# Self Sufficiency/Living off the Land or Off the Grid > General Homesteading >  Anyone have a Sedore Stove

## RCKCRWLER

I was just wondering if anyone has one of these stoves.  We've been thinking of getting one and before I drop that much coin on one I want to be dang sure I'm not wasting money on an overpriced piece of steel.   :Smash:   My main reason for wanting one is the longer burn times.  It's getting old coming home and starting fires all the time to warm the house back up.  I know wah wah wah  :Crying: but our little box stove has my fun meter about pegged...

http://www.sedoreusa.com/


How it works...
http://www.sedoreusa.com/howitworks.html

----------


## maineman

never heard of them, but looks like well built rig.  Curious about their disclaimer on the bottom of pages saying that stove not intended to be space heater.  I don't see much difference in this unit from most or at least many wood stoves other than some design features, and due to radiant heat, I think that might technically qualify them as "space heaters."  I couldn't find a price anywhere on the web pages ... do you know what their one model sells for?  Doesn't look like they have dealers in the NE, otherwise, I'd say worth looking closely at one.

----------


## edr730

I don't know the name of the stove either.

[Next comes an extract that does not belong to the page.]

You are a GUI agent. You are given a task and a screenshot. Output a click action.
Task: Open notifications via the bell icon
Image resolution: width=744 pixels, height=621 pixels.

You should get 8 hours of burn with fairly decent wood, big enough burn box and the door and draft sealed up. I'm skeptical about the 15 hour burn. The pellets with auto feed may burn forever though. Corn is high now. I never used pellet or corn stoves, but those who have them like them. If you have a small burn box and are burning wood, then you have to keep the fire turned up enough to stay warm and the air-tight feature doesn't mean much. As long as the chimney is tall enough the draft should be good unless the wind is dead. The draft should be good enough so when you crack the door when you start a fire the air from the crack should fan the fire and make the starting much easier.

----------


## RCKCRWLER

Last I checked they were around $2400.00.  I actually had a chance to spend about an hour on the phone with a guy that has one.  He did say he gets (15 hour plus) long burn times out of them because of the way the stove is designed.  
EDR our little stove will get me about 6 good hours before it needs to be refilled.  It is a good stove but as the main source of heat it just isn't big enough.  We have plenty of draft, stack is about 20 feet.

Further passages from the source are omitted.